▸ Rows from a screen grounding dataset

»»

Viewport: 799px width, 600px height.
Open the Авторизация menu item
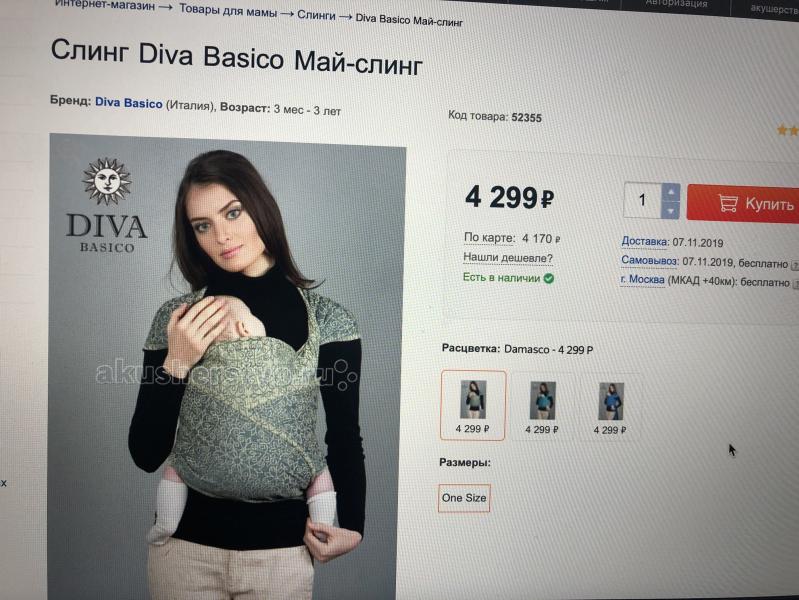[x=677, y=3]
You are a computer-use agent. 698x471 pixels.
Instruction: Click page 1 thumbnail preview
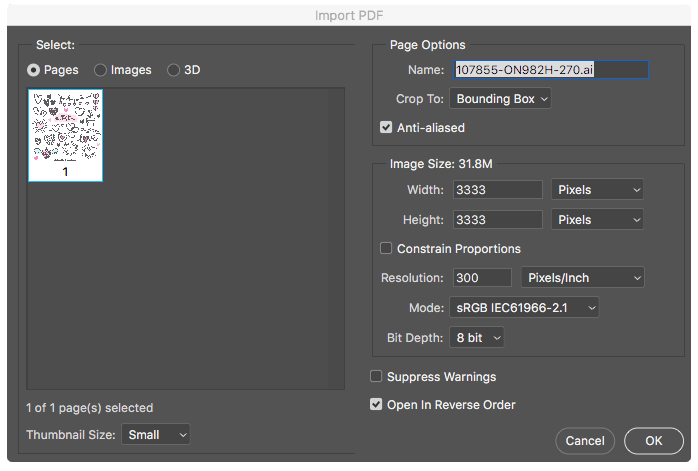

««

▸ Goal
Filter the lines above, keeping each one that contains the string "preview".

▸ Task result
Instruction: Click page 1 thumbnail preview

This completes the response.